I work with Launchpad every now and then, and today, I wondered why the little yellow icons that are supposed to mean “edit” look the way they do.

Here is an example of what I mean: "This report is public [edit]"

Many months ago, when I was figuring out how to use Launchpad, I remember hovering my mouse pointer over icons and other screen elements systematically, trying to discover how to change and edit certain things in a project page. And it was a true revelation to discover that the button meant ‘edit’. Actually, I think it looks like a shoe-print.

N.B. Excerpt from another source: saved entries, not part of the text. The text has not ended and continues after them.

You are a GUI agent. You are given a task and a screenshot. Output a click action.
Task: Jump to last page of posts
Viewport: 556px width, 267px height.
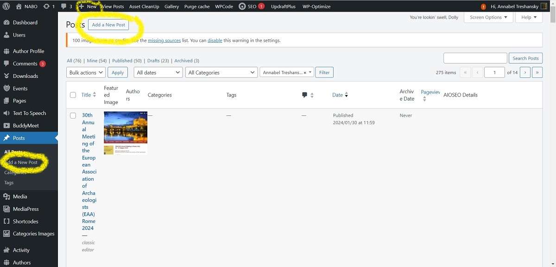(x=537, y=72)
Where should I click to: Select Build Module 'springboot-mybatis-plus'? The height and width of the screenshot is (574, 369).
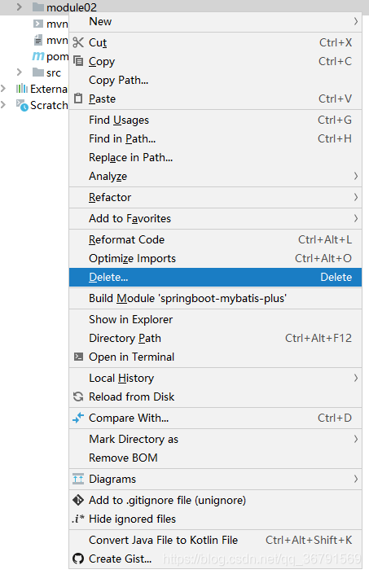(x=215, y=298)
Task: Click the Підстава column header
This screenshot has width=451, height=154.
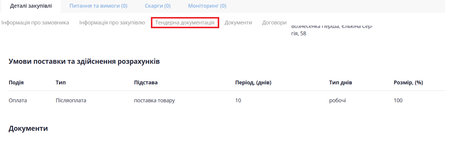Action: (146, 83)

I had a look around today to see if anyone else had the same confusion, and there is a bug report ‘”Edit” icon is difficult to recognize’. Actually, the icon is supposed to be a pencil. If I try really hard, I can see the pencil. But otherwise, I still see a shoe. I don’t really see it as an exclamation point (!) as other people noted, since those are vertical, not slanted. It’s a little amusing that the bug has been open 3+ years, and no change has been made. A survey was done on launchpad icons, which indicated a “high level of understanding” that the shoe meant “edit”, but also “danger”. If the surveyed were Launchpad users, this should be unsurprising. What do the uninitiated users see?

We’ve known about this for three years. Since nobody with the power to change it thinks it’s worth fixing, my hope is that it gets fixed accidentally when Launchpad does a visual refresh, which might happen in a few years. Until then, I can continuue to enjoy sounding like a guru when I tell people that it’s an ‘edit’ button and they say ‘What? Really? I wouldn’t have guessed.’